Schafer Wins...Brutality- Brutal Legend Review


Schafer fans rejoice!  Your champion has finally arrived.  Over the past year, I have had all five of my senses bombarded by the self-proclaimed “Disciples of the Tim,” trumpeting that a savior, known as Brütal Legend, was just beyond the horizon, and that I had best give it heed.  However, their gushing praise for the game’s director, Tim Schafer, was often overshadowed by the sentence structure in which the fans proclaimed their love.  It usually sounded something like this: “I really loved game X, until I got to part Y and it sort of falls apart…but the writing was good!”  My preconceived notions were peppered with excitement for a game with truly great Western story telling as well as cautious skepticism for a designer whose biggest fans had come to know Psychonauts for its impossible Meat Circus stage over its apparently clever characters and dialogue.

Brütal Legend tells the story of a middle-aged roadie who finds himself resurrected as the savior of a bizarre world, inspired by the Heavy Metal Fantasy Aesthetic, after he is killed by an elaborate stage crashing down during a concert.  Eddie meets up with a small band of misfit warriors and agrees to help them to defeat Lionwhyte, the leader of an evil army of Hair Metal rockers, and Emperor Deviculous, who is trying to enslave the human race.  The game’s strength is not so much in the overarching story, but rather in the tactics used to tell the story.  Brütal Legend forgoes the traditional hour-long cut-scene technique in favor of regular, rapid-fire story moments that pace the story alongside gameplay.   A cut-scene might only be a few seconds long, but with such short and frequent interruptions, it feels more like the player is participating in the story, rather than simply being rewarded with a tale after a mission is complete.


The writing and voice direction really is spot on.  I caught myself laughing out loud on more than one occasion, and that rarely ever happens with games.  For those shying away from the title because of Jack Black fatigue, you needn’t worry about his over-the-top acting: Brütal Legend boasts the best performance of Mr. Black’s career.  Even though, at first glance, Edy Riggs looks like an empty vessel to carry the Jack Black Rocker character that we’ve become so familiar with, the voice acting was approached with an amount of respect and professionalism as to let the characters of Brütal Legend shine in their own right.  After only a few minutes, I was able to forget all about the all-star cast of voice actors, and instead became engrossed in the rich and unique characters inhabiting their bizarre world.
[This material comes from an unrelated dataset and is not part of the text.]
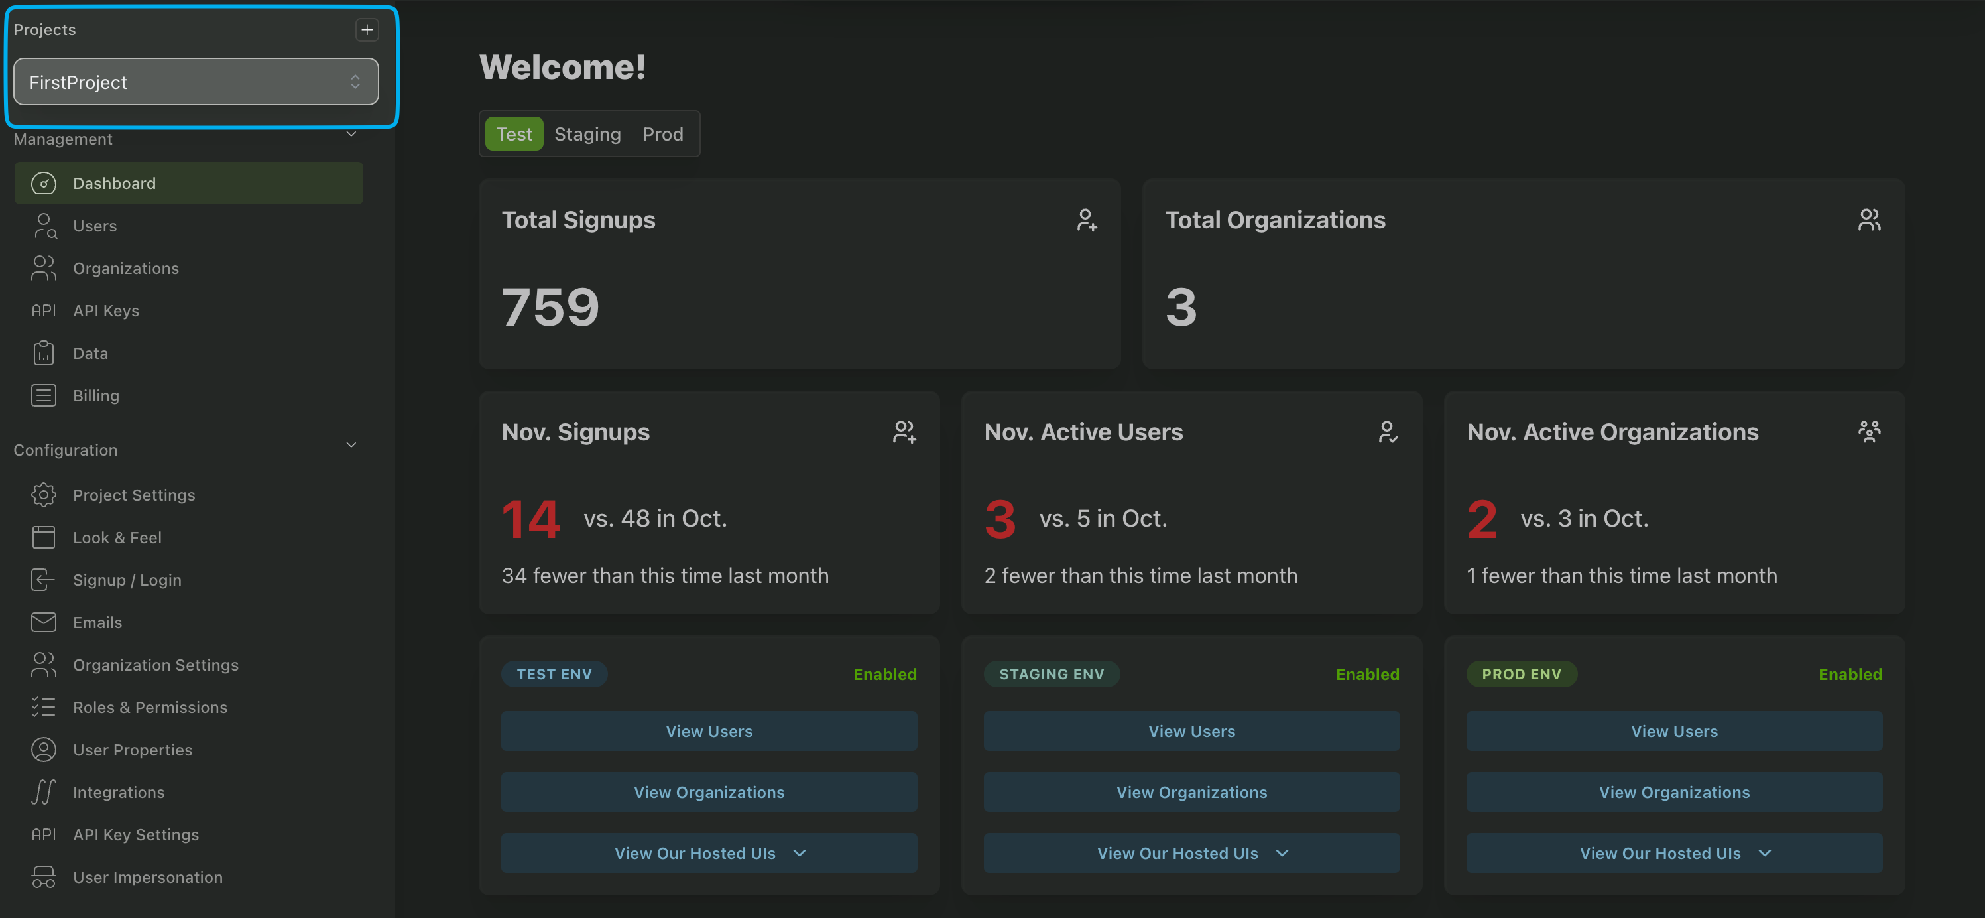Open Billing via its sidebar icon
The image size is (1985, 918).
pos(44,395)
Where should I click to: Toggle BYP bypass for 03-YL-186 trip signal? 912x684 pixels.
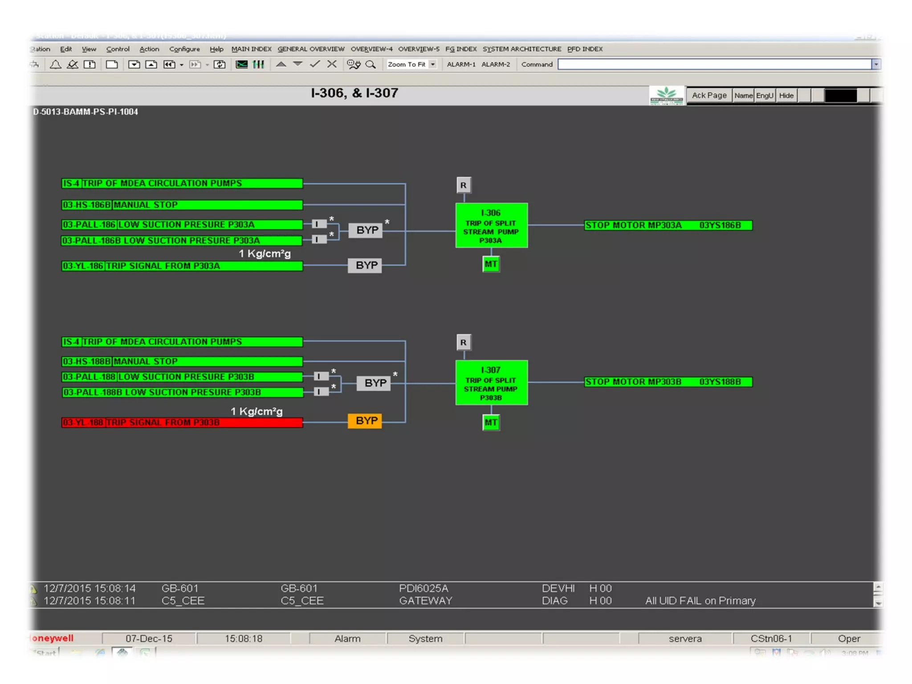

At the game’s outset, the Edy Riggs is presented with a lush, open environment to explore, with plenty of wandering baddies to hack and slash into submission.  Early missions give the game a feeling reminiscent of some of my favorite hack-n-slash action RPGs; there are combos to learn, spells to cast and tons of enemies to chop.  I was having a great time playing my magical guitar to melt the faces off of my enemies and cutting limbs off with my mighty axe, until about halfway through the game when the aforementioned “part Y” emerged: slowly but surely, the game was shifting its focus away from the violent, visceral action I was enjoying and replacing it with a clunky real time strategy system.  I have to hand it to the guys at Double-Fine; they did a great job of easing me into it.  In the first few hours of the game, there were no strategy elements whatsoever, so by the time they started to introduce them, I was already hooked.   Little by little, the game adds more strategy elements and subtracts action, until eventually I was doing so much troop management and building that I lost the opportunity to join in on the action myself.


Brütal Legend
brings an interesting question to mind: can someone who dislikes a particular type of game be persuaded into playing a game of that genre if he/she is tricked into it?  Could a Maddenite play a JRPG if the first few games still played like a Madden game, only to be replaced by random encounters halfway through the season?  Rhetoric aside, Brütal Legend was successful in convincing me to power though the strategy-heavy second half of the game by luring me into a great story with accessible gameplay from the offset.  The moment I realized that I was no longer playing the same game I started with, I found myself more than a little frustrated, however and the open world and side missions were interesting enough that I felt compelled to attempt getting a platinum trophy after I cleared the story, and I cannot think of much better praise to give a game than that.   Fans of both action RPGs and real time strategy games should check this out, but if you’re unsure about one or the other, then you might want to borrow your friend’s copy first.